Chrysler Group LLC, the automaker seeking private funding to repay U.S. and Canadian bailouts, shifted the mix of loans and bonds it’s marketing for the second time this week as it gauged investor interest.
The carmaker raised the size of a term loan it’s seeking and cut the amount of high-yield bonds it plans to issue, according to people familiar with the transaction. It now plans to pay lenders 4.75 percentage points more than the London interbank offered rate on a $3 billion term loan. The loan will have a minimum floor on the Libor rate of 1.25 percent and be sold at 99 cents on the dollar, said the people, who declined to be identified because the terms are private. Chrysler is also marketing $3.2 billion of junk bonds, down from $3.5 billion.
“The company would like to do as much in loans as possible,” said Marc Gross, a New York-based money manager at RS Investments, who cited the cheaper cost of repaying loans. Gross helps oversee $3 billion in fixed-income funds.
Chrysler is seeking as much as $7.5 billion of debt to repay the U.S. and Canadian governments. At the same time, Italian partner Fiat SpA wants to increase its ownership stake in the U.S. automaker as Chief Executive Officer Sergio Marchionne prepares to take Chrysler public.
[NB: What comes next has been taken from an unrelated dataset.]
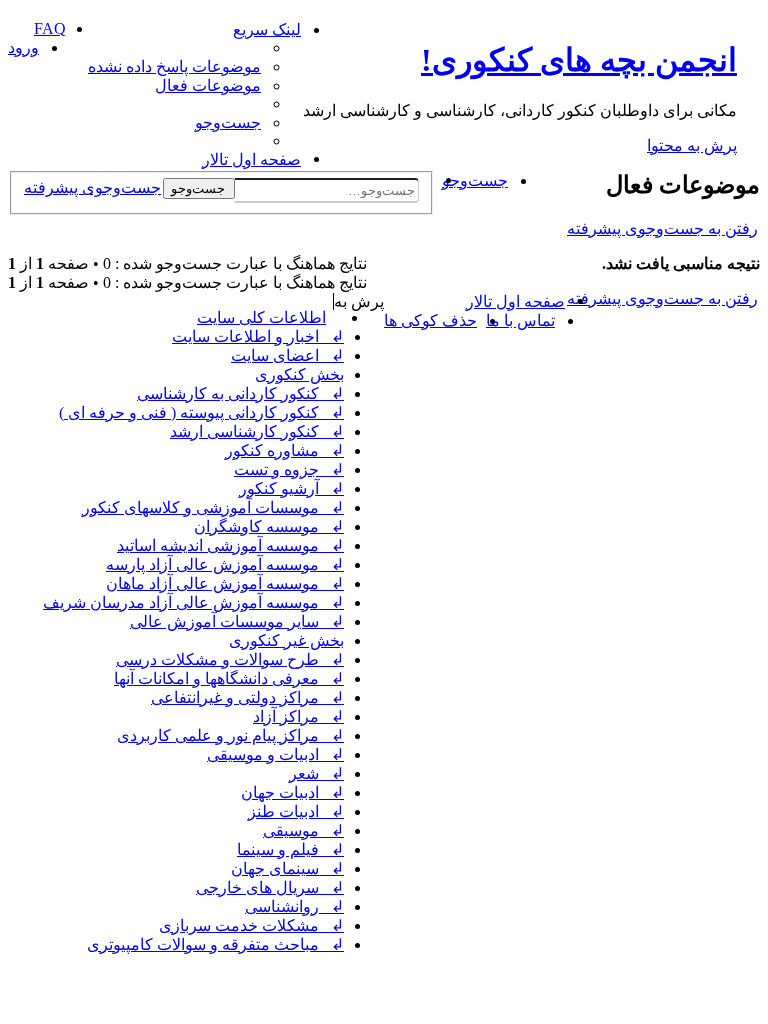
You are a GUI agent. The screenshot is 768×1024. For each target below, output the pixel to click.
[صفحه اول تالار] (748, 25)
Today’s shift marks the second change to the company’s proposed debt structure this week. It decreased the size of the term loan to $2.5 billion from the initially proposed $3.5 billion on May 17, and increased the interest it was willing to pay along with the amount of bonds it planned.
Eileen Wunderlich, a spokeswoman for Auburn Hills, Michigan-based Chrysler, declined to comment.
Junk Yields Fall
The average absolute yield on junk bonds fell to a record low of 7.19 percent May 16 from 7.85 percent at year end, according to the Bank of America Merrill Lynch U.S. High Yield Master II Index. Companies have sold $149.5 billion of the bonds this year through yesterday, compared with $110.5 billion during the year earlier period, Bloomberg data show.
High-yield, high-risk debt is rated below Baa3 by Moody’s Investors Service and lower than BBB- by Standard & Poor’s.
The Standard & Poor’s/LSTA U.S. Leveraged Loan 100 Index closed yesterday at 95.59 cents on the dollar. It has been trading this year at an average price of 95.67 cents, the strongest since November 2007.
Lead Underwriters
Morgan Stanley is arranging Chyrsler’s term loan. Bank of America Corp. will manage the bond sale and Citigroup Inc. is arranging a revolving loan, two other people briefed on the matter said last week. The size of the revolver Chrysler is seeking decreased to $1.3 billion from $1.5 billion, three people said today.
In a revolving credit facility, money can be borrowed again once it’s repaid; in a term loan, it can’t.
Moody’s Investors Service rated Chrysler B2, its first-lien senior secured loans Ba2 and the second-lien notes B2, it said May 3. Standard & Poor’s rated the issuer B+.